● **Given task**: Reproduce the records word for word, starting with their first line and stopping after the line that contains "pyautogui.click(x=<x>, y=<y>)".

● **Dataset extract**:
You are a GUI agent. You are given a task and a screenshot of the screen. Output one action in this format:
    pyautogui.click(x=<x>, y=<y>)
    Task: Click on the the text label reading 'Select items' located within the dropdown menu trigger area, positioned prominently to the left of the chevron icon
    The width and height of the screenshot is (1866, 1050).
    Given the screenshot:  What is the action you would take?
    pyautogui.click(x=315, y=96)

● **Answer for this exercise**:
You are a GUI agent. You are given a task and a screenshot of the screen. Output one action in this format:
    pyautogui.click(x=<x>, y=<y>)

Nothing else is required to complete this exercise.